According to EU Commission President Jose Manuel Barroso a fiscal union is ‘about much more than just euro bonds or stability bonds. It also means more co-ordination in taxation policy and a much stronger European approach to budgetary matters at national and European level.’
Remember Enda Kenny’s leaders address on RTE last December? He said: ‘I want to be the Taoiseach who retrieves Ireland’s economic sovereignty and who leads a Government that will help our country succeed.’
His only success thus far has been in signing up to a process that will see a further erosion of sovereignty and the continued impoverishment of citizens.

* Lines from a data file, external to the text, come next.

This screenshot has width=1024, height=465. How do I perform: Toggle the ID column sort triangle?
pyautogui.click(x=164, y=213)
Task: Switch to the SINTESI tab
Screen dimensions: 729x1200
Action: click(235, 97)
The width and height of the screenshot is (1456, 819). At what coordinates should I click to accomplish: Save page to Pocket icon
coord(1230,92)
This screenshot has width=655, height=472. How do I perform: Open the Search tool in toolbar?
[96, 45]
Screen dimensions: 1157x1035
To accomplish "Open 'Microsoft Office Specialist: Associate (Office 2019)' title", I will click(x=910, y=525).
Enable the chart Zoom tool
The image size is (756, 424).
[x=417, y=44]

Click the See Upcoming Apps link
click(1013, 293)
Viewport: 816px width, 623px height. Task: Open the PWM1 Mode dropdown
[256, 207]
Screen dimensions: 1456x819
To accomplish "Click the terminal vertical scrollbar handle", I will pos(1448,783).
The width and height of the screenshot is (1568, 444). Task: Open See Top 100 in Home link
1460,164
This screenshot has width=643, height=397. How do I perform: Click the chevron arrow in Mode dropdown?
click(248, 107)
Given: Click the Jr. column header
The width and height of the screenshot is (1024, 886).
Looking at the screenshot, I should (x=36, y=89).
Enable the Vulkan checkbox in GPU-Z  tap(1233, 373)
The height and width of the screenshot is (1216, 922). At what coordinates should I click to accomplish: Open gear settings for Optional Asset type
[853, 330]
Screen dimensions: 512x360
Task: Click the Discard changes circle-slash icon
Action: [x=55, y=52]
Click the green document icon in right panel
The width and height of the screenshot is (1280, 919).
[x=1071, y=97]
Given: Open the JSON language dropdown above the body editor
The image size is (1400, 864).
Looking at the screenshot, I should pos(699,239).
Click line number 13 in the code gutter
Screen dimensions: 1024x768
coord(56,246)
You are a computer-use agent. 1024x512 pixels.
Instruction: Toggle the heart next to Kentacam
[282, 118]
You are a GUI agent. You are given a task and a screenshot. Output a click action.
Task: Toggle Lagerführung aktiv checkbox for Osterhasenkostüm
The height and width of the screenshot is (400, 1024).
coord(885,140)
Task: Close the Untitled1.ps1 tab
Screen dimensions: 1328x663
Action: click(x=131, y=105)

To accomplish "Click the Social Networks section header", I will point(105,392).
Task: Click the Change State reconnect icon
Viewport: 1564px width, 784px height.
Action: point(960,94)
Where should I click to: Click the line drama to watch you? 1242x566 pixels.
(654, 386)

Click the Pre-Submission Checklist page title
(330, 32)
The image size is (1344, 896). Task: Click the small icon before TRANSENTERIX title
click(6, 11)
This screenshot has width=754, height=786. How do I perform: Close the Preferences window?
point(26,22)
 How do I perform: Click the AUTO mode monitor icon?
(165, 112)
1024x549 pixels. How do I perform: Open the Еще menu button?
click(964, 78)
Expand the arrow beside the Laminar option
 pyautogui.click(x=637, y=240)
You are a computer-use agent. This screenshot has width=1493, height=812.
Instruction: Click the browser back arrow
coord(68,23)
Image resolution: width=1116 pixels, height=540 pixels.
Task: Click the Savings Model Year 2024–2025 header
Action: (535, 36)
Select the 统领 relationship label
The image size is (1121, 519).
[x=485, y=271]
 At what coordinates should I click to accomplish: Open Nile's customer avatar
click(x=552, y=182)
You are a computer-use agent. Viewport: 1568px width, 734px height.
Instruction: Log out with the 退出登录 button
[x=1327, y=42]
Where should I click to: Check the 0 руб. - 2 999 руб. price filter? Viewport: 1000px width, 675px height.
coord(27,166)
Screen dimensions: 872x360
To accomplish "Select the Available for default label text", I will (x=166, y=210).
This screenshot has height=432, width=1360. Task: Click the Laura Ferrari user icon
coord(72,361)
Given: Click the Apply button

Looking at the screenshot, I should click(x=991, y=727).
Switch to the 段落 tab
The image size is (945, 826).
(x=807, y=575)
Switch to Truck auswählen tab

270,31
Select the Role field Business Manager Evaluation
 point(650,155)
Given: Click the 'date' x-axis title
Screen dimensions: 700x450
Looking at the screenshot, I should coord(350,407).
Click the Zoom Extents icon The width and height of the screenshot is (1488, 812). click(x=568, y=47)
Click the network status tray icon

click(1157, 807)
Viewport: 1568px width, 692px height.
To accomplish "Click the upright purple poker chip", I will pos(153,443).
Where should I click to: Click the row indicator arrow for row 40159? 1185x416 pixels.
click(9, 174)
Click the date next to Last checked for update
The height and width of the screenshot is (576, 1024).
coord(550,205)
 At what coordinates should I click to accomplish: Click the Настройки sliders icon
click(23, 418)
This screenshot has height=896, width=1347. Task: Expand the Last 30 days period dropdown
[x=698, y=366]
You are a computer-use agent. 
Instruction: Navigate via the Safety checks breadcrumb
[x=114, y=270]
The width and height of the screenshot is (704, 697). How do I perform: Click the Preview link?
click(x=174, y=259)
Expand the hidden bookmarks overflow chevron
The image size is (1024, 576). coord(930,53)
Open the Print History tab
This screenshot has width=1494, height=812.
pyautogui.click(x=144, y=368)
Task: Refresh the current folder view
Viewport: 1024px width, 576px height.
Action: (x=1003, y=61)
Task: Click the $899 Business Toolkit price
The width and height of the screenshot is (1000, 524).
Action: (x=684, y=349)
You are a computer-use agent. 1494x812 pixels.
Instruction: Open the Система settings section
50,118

There is also speculation about Euro bonds. But the German Chancellor Angela Merkel reportedly told a private meeting this week that there would be no Eurobonds ‘in her lifetime’. And in a contribution in the Bundestag on Wednesday she described short-term crisis remedies, like joint liability of Eurozone debt as ‘eyewash and fake solutions.
She added that; ‘Apart from the fact that instruments like eurobonds, eurobill, debt repayment funds and so on are unconstitutional in Germany, I consider them economically wrong and counterproductive.’
So, the Brussels summit has its work cut out for it. It needs to give the people of Europe some hope that their leaders have learned from the mistakes already made and have a coherent plan for the future. There is little evidence of that at this time.
The policies of austerity are driving Europe deeper into recession. That is especially true in this state where the government is taking money from working people and from the most vulnerable and essential public services to pay off the debts of the banks and the elites.
This week another tranche of €1.14 Billion worth of unguaranteed unsecured bonds, formerly held by Irish Nationwide and Anglo Irish Bank, were paid to senior bondholders. One of these, at €598 million, was more than the €500 million the government is committed to taking from the Social Welfare Budget.
So, all in all the EU summit promises to be an interesting meeting. Possibly more for what is not done or agreed, than for what is done and agreed. And in this respect the crisis within the EU is unlikely to be significantly reduced by what emerges.
Comments
With Europe's top central bankers not ruling out returning to old national currencies,for sure this is serious the situation. Now is the time to look at the possibility of the Euro € collapse, not an unlikely scenario. Nothing seems impossible anymore, but lets look at two other options (1) Drastically increase taxes or (2) Impose significant financial burdens on citizens, creating higher inflation. There is no consensus, at this time in history. Even the the ECB has exhausted its resources. The European leaders trying to save the € are in a race against the Time that has run out. Being prepared for a Europe with multiple currencies, is a fact, banks will need liquidity. In this type Crash the countries in the euro zone could loose, significantly lower economic output. Government debt would rise sharply as tax revenues declined, jobs loss, outsourcing a crash or they have to reform the euro, they have run out of options.